Shrenis were well established under the Mauryan empire, Kautilya's Arthashastra treats them as normal part of economic and administrative life, noting that even rulers might borrow from them in times of need. The institution is held to have reached its heights during the Gupta period, when shreni heads (śreṣṭhins), caravan leaders (sārthavāhas), and senior officers sat on town and district councils. Powerful shrenis of the era standardised practices within their trades, accumulated substantial capital, financed major religious and public works, and in some cases, acted as bankers to the wider society.

In post-Gupta and early medieval centuries, the great merchant corporations of the south remained influential and conducted extensive long-distance and maritime trade in the Indian Ocean region. Scholars have noted that from roughly the end of the first millennium CE, the prominence of classical shrenis gradually declined amid changing political structures and patters of commerce.

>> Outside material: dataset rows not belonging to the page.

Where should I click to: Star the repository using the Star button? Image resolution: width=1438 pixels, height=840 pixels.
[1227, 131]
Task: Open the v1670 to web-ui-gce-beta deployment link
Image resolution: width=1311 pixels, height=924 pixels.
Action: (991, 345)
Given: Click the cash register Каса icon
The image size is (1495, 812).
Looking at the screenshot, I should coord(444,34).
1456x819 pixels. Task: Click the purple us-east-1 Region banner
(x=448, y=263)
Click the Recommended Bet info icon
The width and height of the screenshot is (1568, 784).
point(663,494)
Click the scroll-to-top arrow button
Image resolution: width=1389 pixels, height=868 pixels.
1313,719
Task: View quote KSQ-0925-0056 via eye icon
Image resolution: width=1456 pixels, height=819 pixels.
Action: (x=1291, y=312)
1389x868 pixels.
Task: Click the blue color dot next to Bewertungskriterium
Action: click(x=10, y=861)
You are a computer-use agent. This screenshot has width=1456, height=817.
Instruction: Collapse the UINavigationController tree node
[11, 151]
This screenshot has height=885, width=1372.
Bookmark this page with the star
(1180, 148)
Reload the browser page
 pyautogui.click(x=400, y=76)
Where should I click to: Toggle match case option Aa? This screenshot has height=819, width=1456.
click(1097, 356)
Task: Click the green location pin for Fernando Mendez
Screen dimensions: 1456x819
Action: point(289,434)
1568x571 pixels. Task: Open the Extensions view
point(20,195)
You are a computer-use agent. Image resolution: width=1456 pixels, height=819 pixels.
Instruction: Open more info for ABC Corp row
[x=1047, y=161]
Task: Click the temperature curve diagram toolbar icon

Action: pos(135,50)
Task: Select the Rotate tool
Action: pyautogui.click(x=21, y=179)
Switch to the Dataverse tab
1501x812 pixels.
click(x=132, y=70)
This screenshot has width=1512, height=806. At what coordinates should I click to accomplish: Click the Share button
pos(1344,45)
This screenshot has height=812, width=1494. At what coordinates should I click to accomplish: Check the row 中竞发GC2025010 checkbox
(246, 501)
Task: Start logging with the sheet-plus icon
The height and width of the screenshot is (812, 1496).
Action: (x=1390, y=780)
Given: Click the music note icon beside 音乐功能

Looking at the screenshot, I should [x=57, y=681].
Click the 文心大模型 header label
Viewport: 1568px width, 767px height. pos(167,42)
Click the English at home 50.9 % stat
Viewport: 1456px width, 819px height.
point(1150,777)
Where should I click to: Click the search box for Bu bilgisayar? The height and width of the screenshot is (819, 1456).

== Organisation and governance ==
A shreni was mostly a self-governing body, usually headed by a leader, Buddhist sources have referred them as jeṭṭhaka or pamukha, with other text using pradhāna. The head might attain the office by heredity or by selection by an assembly of the membership, the heads were assisted by a council of senior members and by clerks or secretaries (kāyasthas). Classical accounts note that a head found guilty of misconduct could be removed or punished by the membership The most important shreni leaders sometimes sat on a ruler's regional councils, served as royal advisors, or took part in official state ceremonies.

== Functions ==
The economic activities of trades were largely managed by shrenis: procuring raw materials, organising production, controlling quality of goods, fixing of wages or prices, and locating and securing markets for their products. As they accumulated surplus wealth, the took financial roles, received deposits, lent money, and acted as custodians of religious or charitable institutions.

Shrenis exercised a quasi-judicial authority over their own members, operating under their own customary codes, often termed shreni-dharma (see below). They also performed social and charitable functions.

==Legal status and shreni-dharma==

The Dharmaśāstra tradition recognised shreni as a legitimate corporate body whose internal regulations carried legal weight. The Manusmriti counsels the king to ascertain and respect the established law of various shrenis when administering justice; stating that "A king must inquire into the law of groups (jāti), of districts (ganapada), of guilds (shreni), and of families (kula)."